El gran protagonista fue Jalen Brunson, quien volvió a asumir el mando ofensivo con una actuación de alto nivel. El base terminó con 35 puntos, incluidos 27 en la primera mitad, marcando el ritmo de una ofensiva que jugó con fluidez, encontró tiros abiertos y castigó cada desajuste defensivo de los Sixers.
Nueva York no solo ganó; impuso marcas importantes. Los Knicks lanzaron para 63.1% de campo y 51.4% desde la línea de tres, porcentajes que establecieron récords de franquicia en playoffs bajo esas condiciones de volumen. También se convirtieron en apenas el segundo equipo en la historia de la NBA que gana partidos consecutivos de postemporada por al menos 30 puntos en series diferentes.
El respaldo ofensivo fue amplio. OG Anunoby aportó 18 puntos con gran eficiencia, mientras Karl-Anthony Towns y Mikal Bridges sumaron 17 unidades cada uno. Esa producción colectiva permitió que los Knicks tomaran control desde el primer cuarto y ampliaran la ventaja hasta convertir el segundo tiempo en un trámite.
Filadelfia, en cambio, nunca encontró comodidad. Paul George encabezó a los Sixers con 17 puntos, mientras Joel Embiid terminó con 14 y Tyrese Maxey con 13, cifras insuficientes para competir contra un rival que mantuvo intensidad ofensiva y defensiva durante casi todo el encuentro.
La defensa de Nueva York volvió a ser una pieza central. Los Knicks limitaron a su rival a menos de 100 puntos por cuarto partido consecutivo de playoffs, una señal clara de que su dominio reciente no depende únicamente del acierto ofensivo. La presión sobre el balón, las ayudas rápidas y el control del ritmo dejaron a Philadelphia sin continuidad.

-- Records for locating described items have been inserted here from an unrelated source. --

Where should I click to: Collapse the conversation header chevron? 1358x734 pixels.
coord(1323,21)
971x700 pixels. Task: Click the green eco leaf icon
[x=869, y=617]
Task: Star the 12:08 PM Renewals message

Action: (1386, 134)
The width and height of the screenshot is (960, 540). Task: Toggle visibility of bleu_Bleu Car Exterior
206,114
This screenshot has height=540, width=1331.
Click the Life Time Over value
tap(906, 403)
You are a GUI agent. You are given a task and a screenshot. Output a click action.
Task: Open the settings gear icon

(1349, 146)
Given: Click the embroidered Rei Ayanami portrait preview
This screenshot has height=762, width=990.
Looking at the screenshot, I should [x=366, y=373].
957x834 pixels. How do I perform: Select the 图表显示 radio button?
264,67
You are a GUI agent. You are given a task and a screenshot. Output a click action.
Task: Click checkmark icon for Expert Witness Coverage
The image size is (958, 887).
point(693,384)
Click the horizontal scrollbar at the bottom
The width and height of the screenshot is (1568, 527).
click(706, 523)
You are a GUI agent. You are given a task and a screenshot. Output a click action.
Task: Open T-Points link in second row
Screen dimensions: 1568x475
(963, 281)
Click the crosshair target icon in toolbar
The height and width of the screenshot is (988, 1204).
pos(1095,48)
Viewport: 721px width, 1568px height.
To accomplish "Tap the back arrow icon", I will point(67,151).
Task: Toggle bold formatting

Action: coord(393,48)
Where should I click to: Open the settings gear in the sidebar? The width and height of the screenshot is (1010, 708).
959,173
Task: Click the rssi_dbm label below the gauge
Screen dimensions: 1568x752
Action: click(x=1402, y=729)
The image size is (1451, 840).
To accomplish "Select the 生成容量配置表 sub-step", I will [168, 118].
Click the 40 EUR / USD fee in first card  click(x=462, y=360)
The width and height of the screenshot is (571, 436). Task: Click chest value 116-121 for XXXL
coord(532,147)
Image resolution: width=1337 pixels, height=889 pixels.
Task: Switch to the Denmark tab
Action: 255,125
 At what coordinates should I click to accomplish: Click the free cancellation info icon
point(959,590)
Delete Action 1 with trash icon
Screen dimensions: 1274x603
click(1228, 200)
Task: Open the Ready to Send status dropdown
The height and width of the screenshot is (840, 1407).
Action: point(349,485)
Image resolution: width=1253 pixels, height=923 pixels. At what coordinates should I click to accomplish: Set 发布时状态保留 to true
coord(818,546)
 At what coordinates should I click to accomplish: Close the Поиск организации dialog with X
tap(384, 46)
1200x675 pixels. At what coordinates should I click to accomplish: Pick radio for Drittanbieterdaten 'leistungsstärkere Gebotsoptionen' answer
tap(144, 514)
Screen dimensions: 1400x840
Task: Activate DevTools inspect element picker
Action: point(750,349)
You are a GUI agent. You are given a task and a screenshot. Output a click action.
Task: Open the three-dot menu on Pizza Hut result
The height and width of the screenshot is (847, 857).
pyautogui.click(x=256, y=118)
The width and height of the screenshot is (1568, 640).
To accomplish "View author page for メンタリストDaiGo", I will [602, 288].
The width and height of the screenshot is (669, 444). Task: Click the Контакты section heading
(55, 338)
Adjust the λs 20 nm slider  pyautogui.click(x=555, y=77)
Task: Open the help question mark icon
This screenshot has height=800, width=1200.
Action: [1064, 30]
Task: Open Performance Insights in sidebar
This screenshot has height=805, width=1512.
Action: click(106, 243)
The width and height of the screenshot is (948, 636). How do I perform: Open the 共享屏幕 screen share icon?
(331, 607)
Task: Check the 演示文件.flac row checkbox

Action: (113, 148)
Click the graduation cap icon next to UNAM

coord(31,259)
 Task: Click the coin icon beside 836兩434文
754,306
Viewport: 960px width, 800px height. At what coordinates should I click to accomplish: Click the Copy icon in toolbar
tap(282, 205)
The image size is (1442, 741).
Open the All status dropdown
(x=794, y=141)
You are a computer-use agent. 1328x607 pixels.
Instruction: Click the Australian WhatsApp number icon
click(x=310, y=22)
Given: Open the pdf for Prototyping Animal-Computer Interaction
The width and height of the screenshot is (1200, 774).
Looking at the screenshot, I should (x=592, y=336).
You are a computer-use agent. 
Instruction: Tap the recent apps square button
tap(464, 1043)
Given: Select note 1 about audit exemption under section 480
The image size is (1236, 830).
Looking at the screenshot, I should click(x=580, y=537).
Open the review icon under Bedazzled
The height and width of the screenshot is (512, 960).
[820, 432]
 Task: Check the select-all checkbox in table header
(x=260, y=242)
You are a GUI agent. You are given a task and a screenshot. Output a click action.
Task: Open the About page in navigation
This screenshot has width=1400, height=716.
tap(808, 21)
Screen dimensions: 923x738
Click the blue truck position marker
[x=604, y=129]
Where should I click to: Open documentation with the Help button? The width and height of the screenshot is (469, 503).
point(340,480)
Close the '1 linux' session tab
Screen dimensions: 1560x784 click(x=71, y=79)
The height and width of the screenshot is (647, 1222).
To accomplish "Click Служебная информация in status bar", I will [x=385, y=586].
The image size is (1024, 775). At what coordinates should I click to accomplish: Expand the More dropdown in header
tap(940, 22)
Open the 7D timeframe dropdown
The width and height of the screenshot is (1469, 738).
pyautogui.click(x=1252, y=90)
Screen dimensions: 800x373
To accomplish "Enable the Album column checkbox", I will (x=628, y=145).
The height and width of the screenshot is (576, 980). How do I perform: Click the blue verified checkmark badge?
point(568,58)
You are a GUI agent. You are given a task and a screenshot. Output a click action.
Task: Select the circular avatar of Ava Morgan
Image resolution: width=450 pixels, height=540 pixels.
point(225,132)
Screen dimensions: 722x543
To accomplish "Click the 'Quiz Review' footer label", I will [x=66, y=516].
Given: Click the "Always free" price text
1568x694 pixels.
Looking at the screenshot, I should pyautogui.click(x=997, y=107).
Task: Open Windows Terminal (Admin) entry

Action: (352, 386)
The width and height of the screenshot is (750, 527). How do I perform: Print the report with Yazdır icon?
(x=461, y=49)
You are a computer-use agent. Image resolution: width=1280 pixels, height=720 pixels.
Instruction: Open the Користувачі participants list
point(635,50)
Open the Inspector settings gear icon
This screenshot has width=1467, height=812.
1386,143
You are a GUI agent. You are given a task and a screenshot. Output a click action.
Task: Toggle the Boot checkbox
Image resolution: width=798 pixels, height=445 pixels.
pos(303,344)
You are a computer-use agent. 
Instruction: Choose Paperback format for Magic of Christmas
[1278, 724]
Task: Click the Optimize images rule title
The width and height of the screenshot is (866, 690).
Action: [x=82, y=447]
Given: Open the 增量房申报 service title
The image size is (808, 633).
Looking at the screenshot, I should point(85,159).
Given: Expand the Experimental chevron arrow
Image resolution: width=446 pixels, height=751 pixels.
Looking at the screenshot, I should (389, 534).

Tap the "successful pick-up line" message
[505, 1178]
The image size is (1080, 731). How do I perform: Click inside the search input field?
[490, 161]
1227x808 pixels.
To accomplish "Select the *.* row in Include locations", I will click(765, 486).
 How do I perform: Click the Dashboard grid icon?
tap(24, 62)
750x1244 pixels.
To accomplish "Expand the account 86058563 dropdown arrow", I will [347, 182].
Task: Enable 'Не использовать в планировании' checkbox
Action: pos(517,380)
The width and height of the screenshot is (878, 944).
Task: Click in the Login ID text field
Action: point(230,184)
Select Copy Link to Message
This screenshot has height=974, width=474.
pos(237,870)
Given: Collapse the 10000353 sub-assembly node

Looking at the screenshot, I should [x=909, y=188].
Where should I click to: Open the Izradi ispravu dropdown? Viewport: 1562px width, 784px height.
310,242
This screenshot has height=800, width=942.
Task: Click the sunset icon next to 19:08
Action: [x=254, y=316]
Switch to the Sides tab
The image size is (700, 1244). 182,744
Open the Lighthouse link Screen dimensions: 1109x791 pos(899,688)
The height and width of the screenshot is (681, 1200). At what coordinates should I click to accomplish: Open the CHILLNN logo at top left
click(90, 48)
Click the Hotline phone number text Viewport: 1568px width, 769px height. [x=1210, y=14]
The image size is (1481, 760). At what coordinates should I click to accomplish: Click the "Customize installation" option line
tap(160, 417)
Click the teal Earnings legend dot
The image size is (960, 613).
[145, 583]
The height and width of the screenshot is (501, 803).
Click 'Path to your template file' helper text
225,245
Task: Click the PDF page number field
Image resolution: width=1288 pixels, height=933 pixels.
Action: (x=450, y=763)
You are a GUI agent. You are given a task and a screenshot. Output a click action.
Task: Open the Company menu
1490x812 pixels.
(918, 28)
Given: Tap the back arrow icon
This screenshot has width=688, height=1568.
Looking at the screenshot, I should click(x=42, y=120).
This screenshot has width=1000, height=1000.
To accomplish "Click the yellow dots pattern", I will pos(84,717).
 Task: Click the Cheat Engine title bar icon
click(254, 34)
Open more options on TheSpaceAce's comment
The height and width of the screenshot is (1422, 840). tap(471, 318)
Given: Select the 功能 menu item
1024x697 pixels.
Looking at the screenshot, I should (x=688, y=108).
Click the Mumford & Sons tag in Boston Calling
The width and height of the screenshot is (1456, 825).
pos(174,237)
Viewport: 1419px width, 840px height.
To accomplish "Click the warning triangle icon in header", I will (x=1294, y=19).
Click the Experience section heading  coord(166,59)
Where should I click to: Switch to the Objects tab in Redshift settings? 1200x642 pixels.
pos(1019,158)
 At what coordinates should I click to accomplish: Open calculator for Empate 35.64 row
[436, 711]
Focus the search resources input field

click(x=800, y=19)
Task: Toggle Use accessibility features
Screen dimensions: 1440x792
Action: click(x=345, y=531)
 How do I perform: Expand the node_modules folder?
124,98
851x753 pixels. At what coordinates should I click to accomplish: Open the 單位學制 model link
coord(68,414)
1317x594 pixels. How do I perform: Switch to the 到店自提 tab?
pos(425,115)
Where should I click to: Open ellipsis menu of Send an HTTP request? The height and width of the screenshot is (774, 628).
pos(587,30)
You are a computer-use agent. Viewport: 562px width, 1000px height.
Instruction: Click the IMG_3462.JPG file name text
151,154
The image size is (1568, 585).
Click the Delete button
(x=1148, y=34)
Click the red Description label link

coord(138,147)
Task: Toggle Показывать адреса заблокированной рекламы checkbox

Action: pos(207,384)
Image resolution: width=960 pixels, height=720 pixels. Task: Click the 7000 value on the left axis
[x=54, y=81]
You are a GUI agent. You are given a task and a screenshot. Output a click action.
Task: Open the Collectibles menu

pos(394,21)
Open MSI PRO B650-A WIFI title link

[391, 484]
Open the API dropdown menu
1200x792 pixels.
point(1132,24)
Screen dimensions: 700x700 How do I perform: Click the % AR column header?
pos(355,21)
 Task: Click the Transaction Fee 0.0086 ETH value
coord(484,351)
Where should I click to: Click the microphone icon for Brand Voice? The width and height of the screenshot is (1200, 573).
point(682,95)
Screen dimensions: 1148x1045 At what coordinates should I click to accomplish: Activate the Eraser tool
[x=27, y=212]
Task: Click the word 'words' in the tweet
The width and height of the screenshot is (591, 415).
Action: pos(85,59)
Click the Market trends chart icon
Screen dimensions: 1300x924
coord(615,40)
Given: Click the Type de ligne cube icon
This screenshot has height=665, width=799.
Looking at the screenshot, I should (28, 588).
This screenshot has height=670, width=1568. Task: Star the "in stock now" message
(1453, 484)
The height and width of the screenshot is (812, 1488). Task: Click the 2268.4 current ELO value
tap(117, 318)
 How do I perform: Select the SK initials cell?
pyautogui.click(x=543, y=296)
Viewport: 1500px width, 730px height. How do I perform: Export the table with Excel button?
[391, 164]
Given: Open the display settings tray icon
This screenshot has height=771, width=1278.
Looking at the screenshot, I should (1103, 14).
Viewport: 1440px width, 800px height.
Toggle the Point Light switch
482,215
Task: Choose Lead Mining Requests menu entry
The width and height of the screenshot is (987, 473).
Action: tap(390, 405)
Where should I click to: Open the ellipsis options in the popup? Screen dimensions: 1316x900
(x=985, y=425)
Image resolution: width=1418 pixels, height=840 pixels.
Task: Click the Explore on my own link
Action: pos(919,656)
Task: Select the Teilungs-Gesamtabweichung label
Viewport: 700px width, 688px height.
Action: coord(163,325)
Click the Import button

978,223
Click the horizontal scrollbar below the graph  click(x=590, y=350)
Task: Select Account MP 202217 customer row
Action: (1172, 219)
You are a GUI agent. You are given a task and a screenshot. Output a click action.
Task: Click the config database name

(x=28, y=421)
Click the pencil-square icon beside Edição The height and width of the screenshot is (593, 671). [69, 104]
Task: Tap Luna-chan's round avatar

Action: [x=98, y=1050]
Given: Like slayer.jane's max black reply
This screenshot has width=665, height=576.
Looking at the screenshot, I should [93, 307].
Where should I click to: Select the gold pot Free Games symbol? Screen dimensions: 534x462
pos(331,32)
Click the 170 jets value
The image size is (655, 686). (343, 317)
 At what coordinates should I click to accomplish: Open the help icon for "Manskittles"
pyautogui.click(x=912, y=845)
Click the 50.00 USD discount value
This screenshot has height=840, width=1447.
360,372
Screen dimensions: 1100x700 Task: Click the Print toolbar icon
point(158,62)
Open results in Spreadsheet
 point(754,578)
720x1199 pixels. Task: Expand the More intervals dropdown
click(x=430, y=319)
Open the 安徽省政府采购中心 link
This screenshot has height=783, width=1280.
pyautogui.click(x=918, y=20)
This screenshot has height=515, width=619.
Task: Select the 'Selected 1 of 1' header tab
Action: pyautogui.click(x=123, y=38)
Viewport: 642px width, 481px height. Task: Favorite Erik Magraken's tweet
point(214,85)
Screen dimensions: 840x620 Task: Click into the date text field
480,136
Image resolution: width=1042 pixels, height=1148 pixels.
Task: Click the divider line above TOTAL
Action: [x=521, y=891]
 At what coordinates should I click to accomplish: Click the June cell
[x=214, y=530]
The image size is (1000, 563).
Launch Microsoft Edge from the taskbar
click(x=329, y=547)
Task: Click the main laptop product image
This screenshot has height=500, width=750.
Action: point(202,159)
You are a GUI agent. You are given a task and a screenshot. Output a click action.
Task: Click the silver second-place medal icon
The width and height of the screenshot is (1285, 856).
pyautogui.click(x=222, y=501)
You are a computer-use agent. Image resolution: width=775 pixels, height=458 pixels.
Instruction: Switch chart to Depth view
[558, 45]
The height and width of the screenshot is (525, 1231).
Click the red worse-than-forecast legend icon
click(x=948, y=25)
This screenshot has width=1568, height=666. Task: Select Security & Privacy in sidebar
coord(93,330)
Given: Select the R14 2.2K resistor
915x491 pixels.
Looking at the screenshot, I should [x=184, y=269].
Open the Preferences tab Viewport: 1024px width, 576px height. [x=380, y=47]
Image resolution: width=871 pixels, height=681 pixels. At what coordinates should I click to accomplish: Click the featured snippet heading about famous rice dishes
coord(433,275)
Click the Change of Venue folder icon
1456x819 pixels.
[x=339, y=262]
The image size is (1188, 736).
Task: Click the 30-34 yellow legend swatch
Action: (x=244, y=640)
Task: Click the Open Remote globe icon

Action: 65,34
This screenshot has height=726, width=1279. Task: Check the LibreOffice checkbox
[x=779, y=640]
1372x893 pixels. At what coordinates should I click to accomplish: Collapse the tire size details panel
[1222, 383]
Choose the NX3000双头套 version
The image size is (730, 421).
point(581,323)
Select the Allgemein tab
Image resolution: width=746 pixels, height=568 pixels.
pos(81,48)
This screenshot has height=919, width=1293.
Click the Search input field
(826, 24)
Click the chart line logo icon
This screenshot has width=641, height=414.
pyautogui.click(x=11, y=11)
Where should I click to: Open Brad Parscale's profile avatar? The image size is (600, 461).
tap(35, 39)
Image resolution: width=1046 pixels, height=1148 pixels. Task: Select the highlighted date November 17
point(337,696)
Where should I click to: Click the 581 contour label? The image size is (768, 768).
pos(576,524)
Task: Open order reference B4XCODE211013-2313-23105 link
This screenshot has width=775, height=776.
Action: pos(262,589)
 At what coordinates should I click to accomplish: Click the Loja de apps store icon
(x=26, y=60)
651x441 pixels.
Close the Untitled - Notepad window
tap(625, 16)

El resultado también prolonga el momento arrollador de los Knicks en esta postemporada. Después de cerrar la primera ronda con una paliza sobre Atlanta, Nueva York abrió la segunda fase con otra exhibición contundente, confirmando que llega a esta serie con confianza, profundidad y una identidad muy marcada. Sky Sports destacó que los Knicks se convirtieron en el primer equipo en la historia de la NBA en ganar tres partidos consecutivos de playoffs por al menos 25 puntos.
Para los Sixers, la derrota deja una alerta inmediata. El equipo necesita una respuesta mucho más agresiva en el Juego 2, especialmente de Embiid y Maxey, si pretende evitar que la serie se incline rápidamente del lado neoyorquino. Para los Knicks, en cambio, el primer golpe fue contundente: defendieron su casa, dominaron el ritmo y enviaron un mensaje claro al Este.